┌─ RECORD EXTRACTS
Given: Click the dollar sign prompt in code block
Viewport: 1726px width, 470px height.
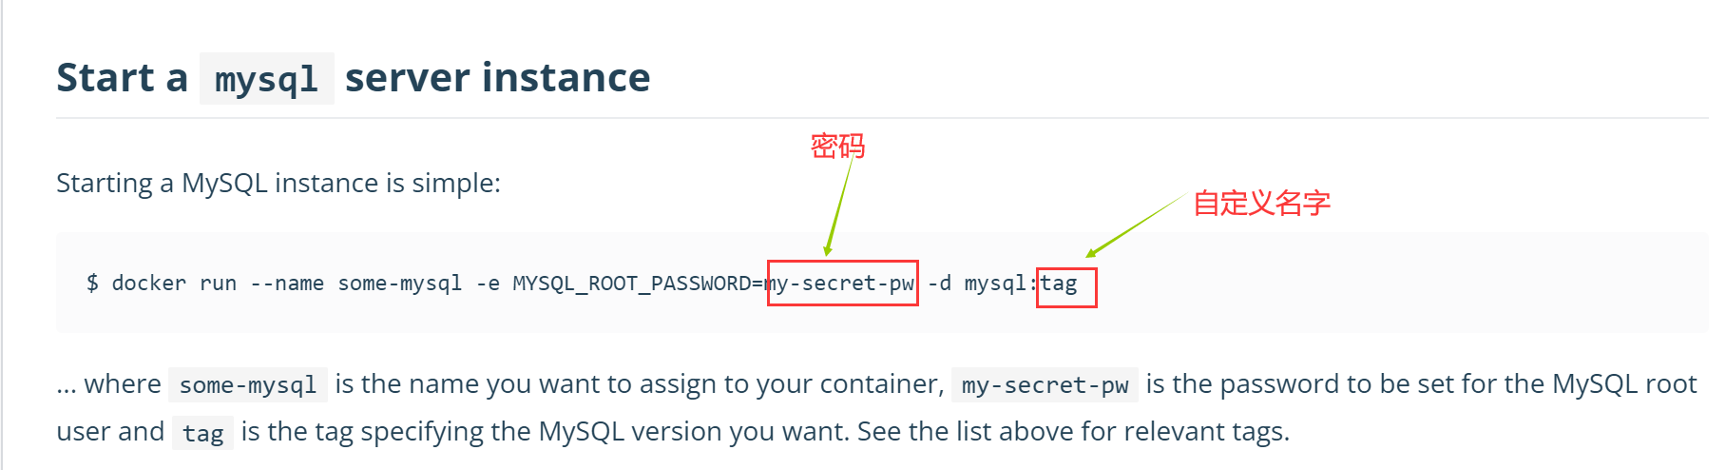Looking at the screenshot, I should tap(92, 283).
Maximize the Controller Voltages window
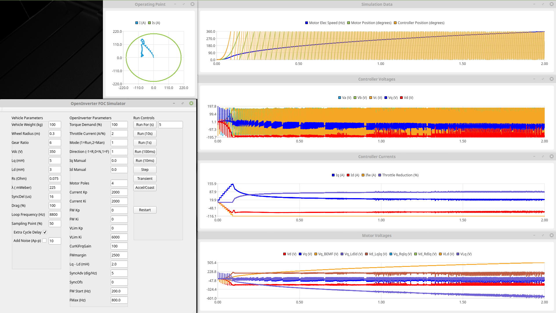Screen dimensions: 556x313 coord(543,79)
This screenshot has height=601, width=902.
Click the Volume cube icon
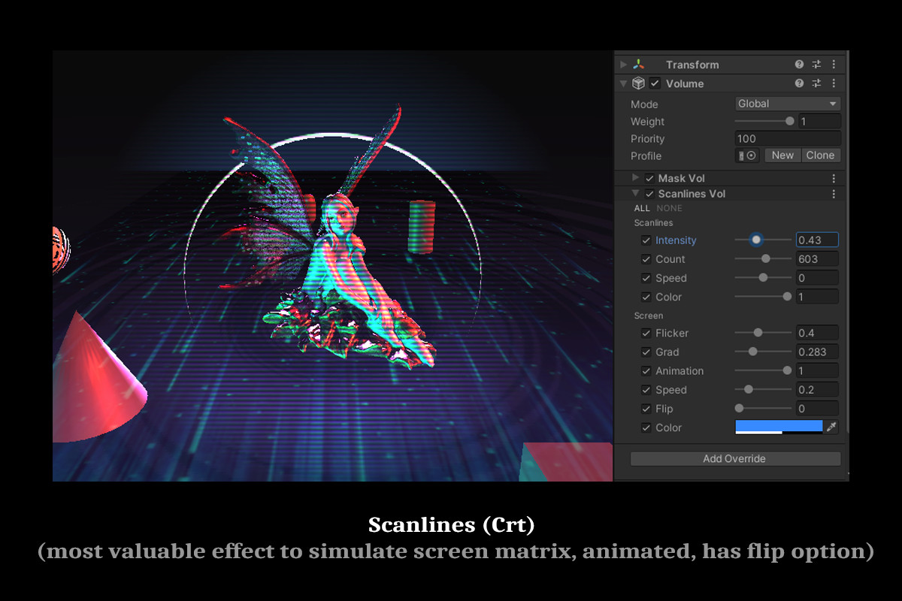638,83
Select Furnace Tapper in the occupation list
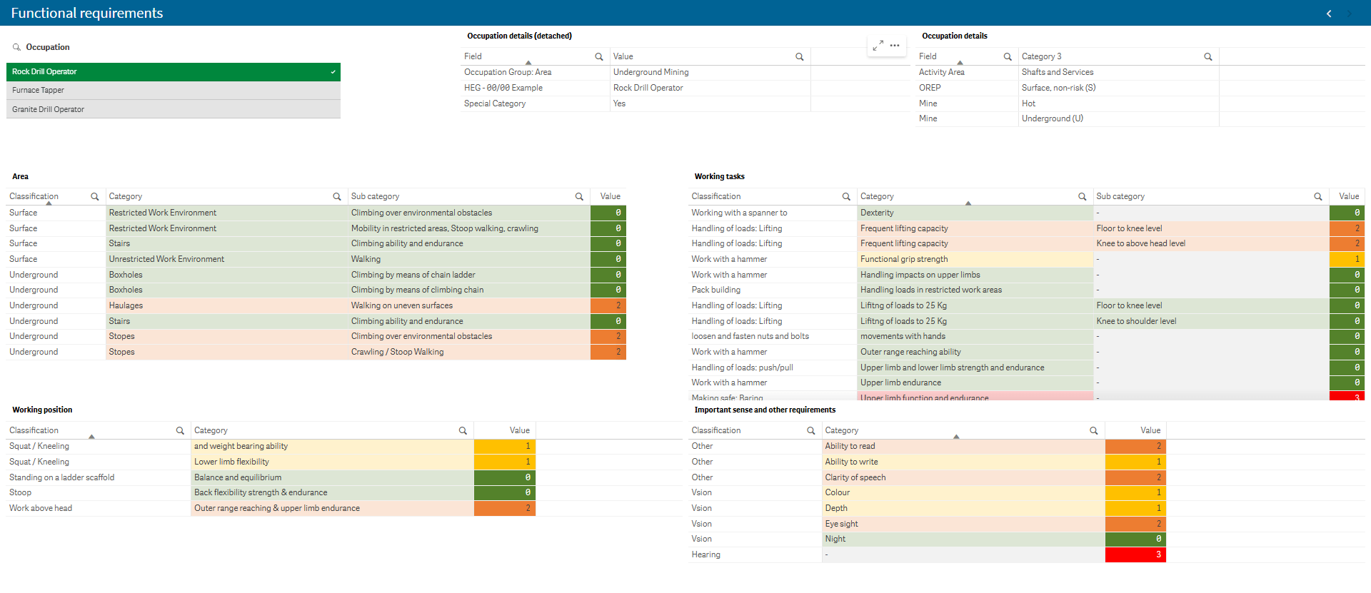This screenshot has height=593, width=1371. 173,91
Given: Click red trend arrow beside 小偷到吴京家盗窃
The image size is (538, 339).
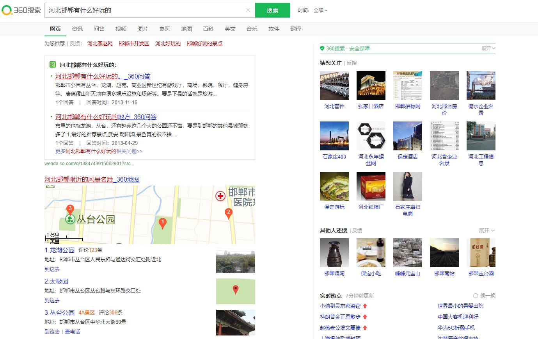Looking at the screenshot, I should tap(364, 306).
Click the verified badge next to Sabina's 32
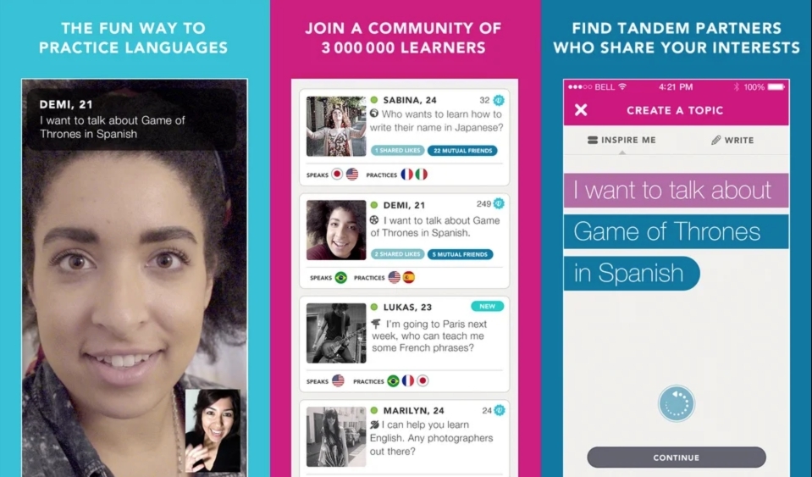This screenshot has height=477, width=812. coord(499,100)
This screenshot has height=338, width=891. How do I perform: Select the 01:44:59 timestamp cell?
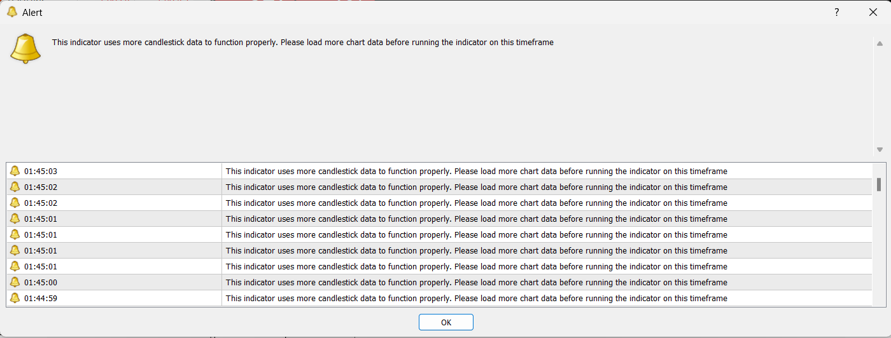coord(41,298)
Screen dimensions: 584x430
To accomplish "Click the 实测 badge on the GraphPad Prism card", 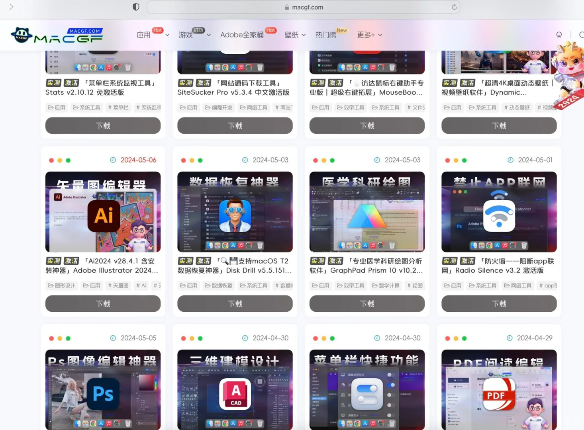I will tap(317, 261).
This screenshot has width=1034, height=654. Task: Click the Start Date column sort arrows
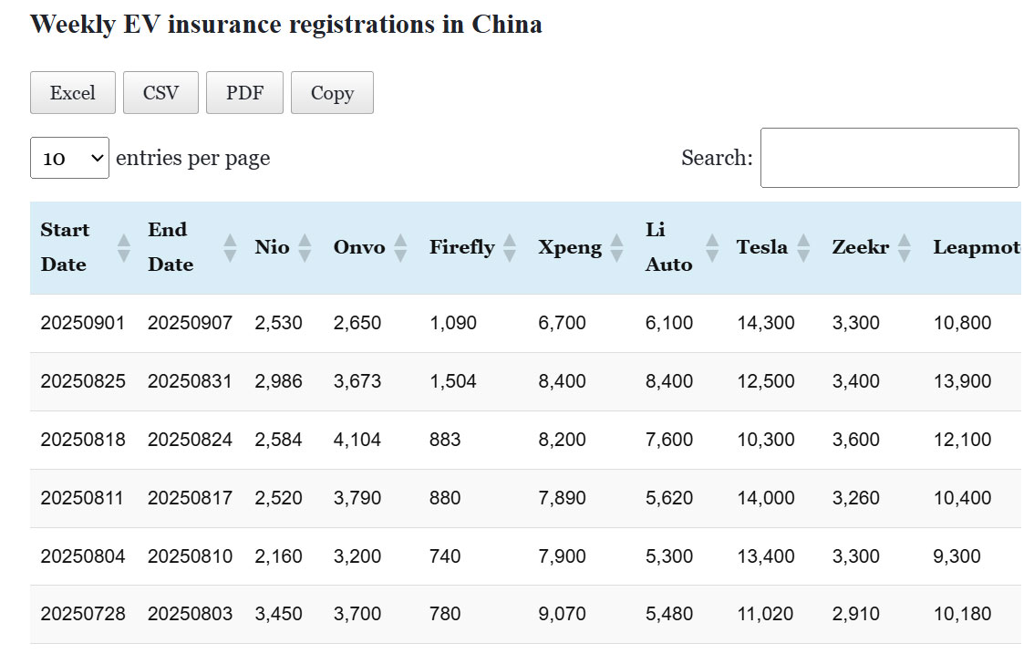(124, 247)

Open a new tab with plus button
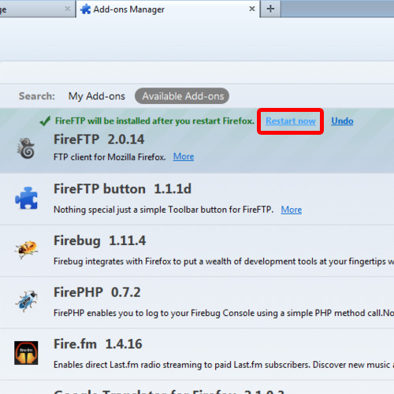coord(270,9)
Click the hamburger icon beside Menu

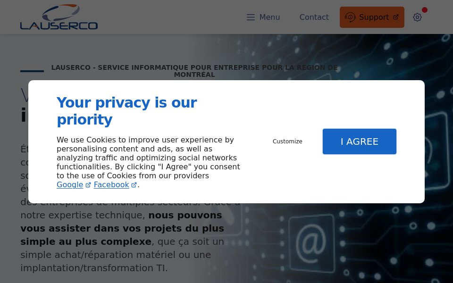(x=251, y=17)
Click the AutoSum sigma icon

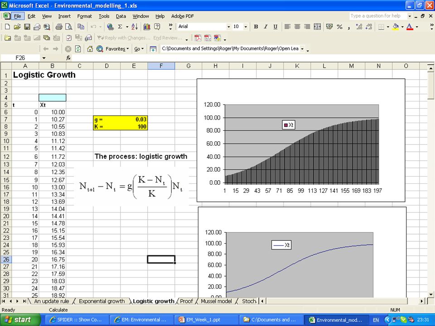tap(120, 27)
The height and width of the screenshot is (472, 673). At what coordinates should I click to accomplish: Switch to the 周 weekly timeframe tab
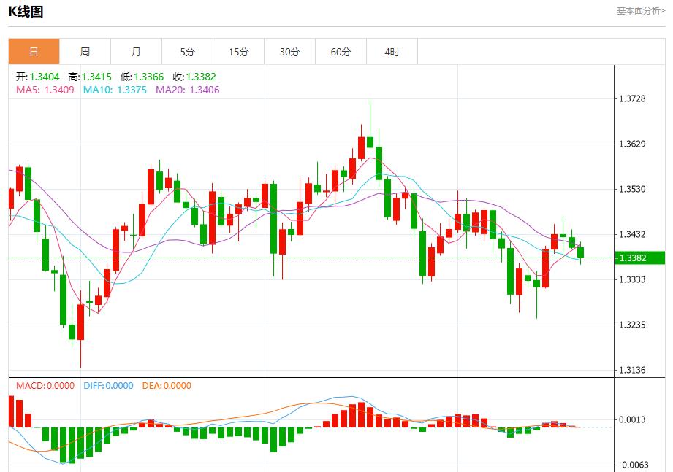(85, 51)
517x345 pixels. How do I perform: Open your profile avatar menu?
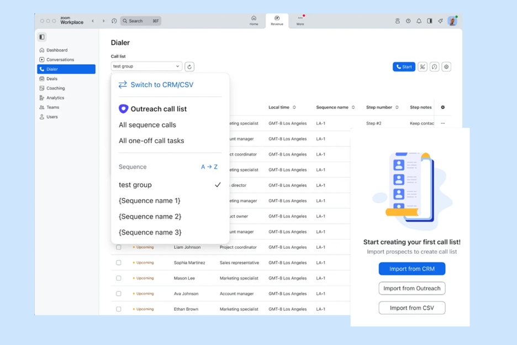click(452, 21)
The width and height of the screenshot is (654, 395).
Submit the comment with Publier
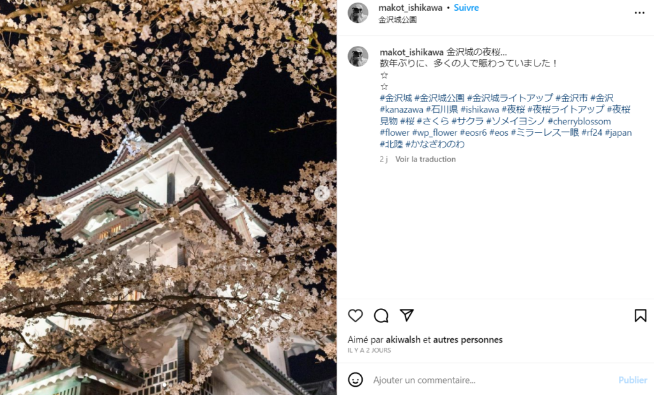[x=633, y=380]
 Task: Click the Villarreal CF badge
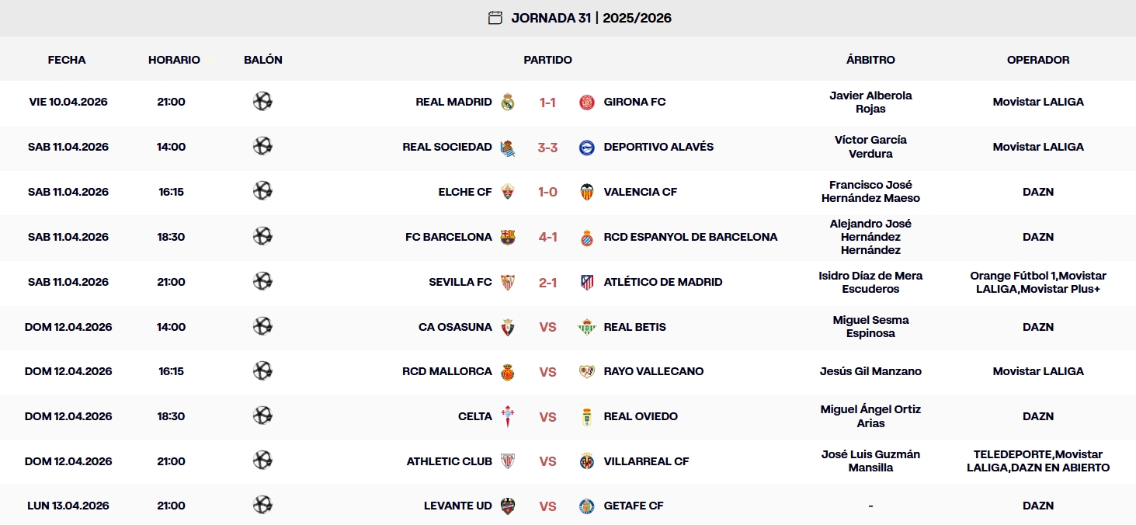(x=588, y=461)
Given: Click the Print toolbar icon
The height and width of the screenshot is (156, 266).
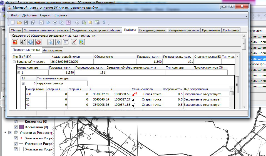Looking at the screenshot, I should pyautogui.click(x=55, y=22).
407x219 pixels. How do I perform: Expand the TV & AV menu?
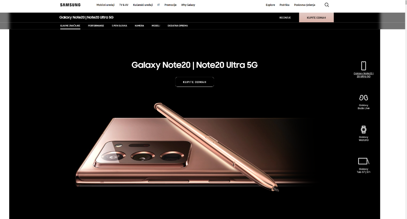(124, 5)
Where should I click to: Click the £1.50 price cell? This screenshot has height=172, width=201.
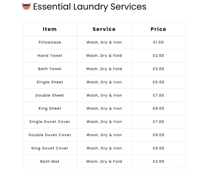tap(159, 42)
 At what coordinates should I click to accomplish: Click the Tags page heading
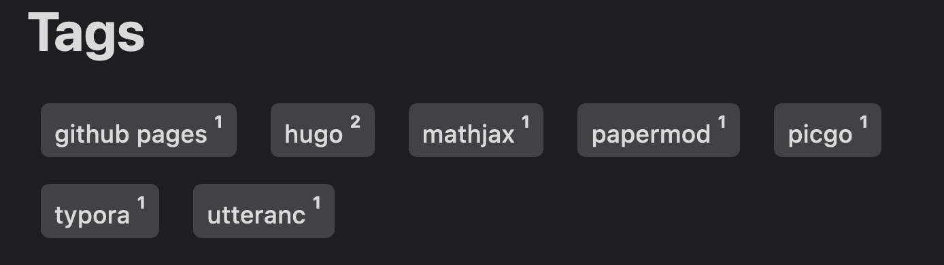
└─
THE PROBLEM: Give again exactly the lines from the one holding "The height and width of the screenshot is (472, 673)." to the final line of the records, both ends included, and nothing more. Pictures do not belong in the copy.

TASK ANSWER:
The height and width of the screenshot is (472, 673). At what coordinates should I click to accomplish: Switch to the 周 weekly timeframe tab
(85, 51)
517x345 pixels. How do I perform: Open your profile avatar menu?
click(452, 21)
The width and height of the screenshot is (654, 395).
Submit the comment with Publier
[x=633, y=380]
 Task: Click the Villarreal CF badge
(x=588, y=461)
Given: Click the Print toolbar icon
The height and width of the screenshot is (156, 266).
Looking at the screenshot, I should pyautogui.click(x=55, y=22).
407x219 pixels. How do I perform: Expand the TV & AV menu?
(124, 5)
Where should I click to: Click the £1.50 price cell? This screenshot has height=172, width=201.
tap(159, 42)
 At what coordinates should I click to accomplish: Click the Tags page heading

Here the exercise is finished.